For the list of plants you provided, you may need to grow each plant in pots that are at least 30cm in diameter and depth. Small, constrained containers will lead to plants suffering from water stress when they dry out.

You may also want to install an automated watering system to ensure plants are given water periodically, especially during hot and dry weather.

The chlorotic leaves of your Bleeding Heart Vine (its botanical name is Clerodendrum thomsoniae) indicate a nutrient deficiency.

It is recommended that you check the soil pH level to ensure it is between 5.5 and 7.0, which is optimal for most plants, so as to ensure nutrients do not get locked up.

The plant with blue flowers is likely the Butterfly Pea (its botanical name is Clitoria ternatea). Its leaves show numerous small yellow dots, a symptom typical of a spider mite infestation, which is common in this plant.

It is advisable to spray the leaves of your plant with water daily to help increase the humidity of the area, a condition which the spider mites dislike. The water will also help to wash away the eggs and pests.

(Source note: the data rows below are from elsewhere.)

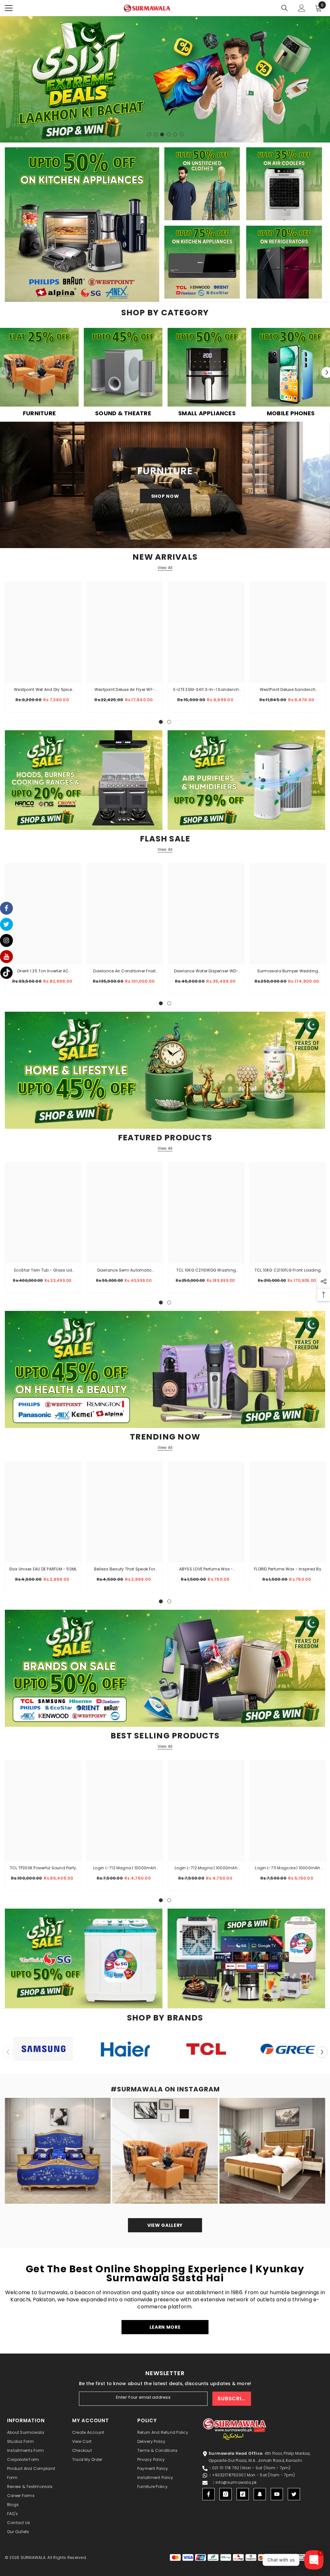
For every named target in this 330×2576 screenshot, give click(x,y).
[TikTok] (243, 2494)
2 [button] (156, 134)
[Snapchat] (260, 2494)
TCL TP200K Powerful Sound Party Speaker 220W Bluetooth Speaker (43, 1868)
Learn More (165, 2327)
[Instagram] (225, 2494)
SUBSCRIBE (233, 2398)
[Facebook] (208, 2494)
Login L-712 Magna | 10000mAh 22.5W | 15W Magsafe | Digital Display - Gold (124, 1868)
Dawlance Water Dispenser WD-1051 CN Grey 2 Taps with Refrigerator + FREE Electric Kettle (206, 971)
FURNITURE (39, 413)
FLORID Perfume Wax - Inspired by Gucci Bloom (287, 1569)
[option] (165, 79)
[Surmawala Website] (39, 369)
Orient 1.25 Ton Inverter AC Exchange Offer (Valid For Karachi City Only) (43, 971)
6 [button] (181, 134)
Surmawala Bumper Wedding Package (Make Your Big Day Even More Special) (287, 971)
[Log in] (301, 8)
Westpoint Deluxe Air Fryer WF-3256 (124, 690)
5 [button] (175, 134)
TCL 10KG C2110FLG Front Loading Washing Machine (288, 1270)
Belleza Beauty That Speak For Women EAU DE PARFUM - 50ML (124, 1569)
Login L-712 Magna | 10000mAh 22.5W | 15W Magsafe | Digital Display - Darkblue (206, 1868)
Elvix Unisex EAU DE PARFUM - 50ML (43, 1569)
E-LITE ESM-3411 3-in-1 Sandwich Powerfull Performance (206, 690)
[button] (322, 2052)
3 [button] (162, 134)
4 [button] (168, 134)
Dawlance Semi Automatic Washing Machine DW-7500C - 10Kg (124, 1270)
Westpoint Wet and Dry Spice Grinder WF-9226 (43, 690)
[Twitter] (294, 2494)
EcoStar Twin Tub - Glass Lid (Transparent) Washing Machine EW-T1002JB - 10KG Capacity (43, 1270)
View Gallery (165, 2225)
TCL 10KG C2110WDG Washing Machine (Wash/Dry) (206, 1270)
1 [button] (149, 134)
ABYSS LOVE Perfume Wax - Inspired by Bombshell (206, 1569)
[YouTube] (277, 2494)
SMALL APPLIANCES (207, 413)
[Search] (284, 8)
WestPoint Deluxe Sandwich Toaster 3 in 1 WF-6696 (287, 690)
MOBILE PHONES (291, 413)
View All (165, 567)
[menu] (9, 8)
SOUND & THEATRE (123, 413)
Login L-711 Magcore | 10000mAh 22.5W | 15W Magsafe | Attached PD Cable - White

To manage the population, you may want to remove infested leaves and also spray a diluted solution of summer oil, which will suffocate the adults on your plant. Repeated applications are often required.

• Answers by Dr Wilson Wong, an NParks-certified practising horticulturist and park manager. He is the founder of Green Culture Singapore and an adjunct assistant professor (Food Science & Technology) at the National University of Singapore.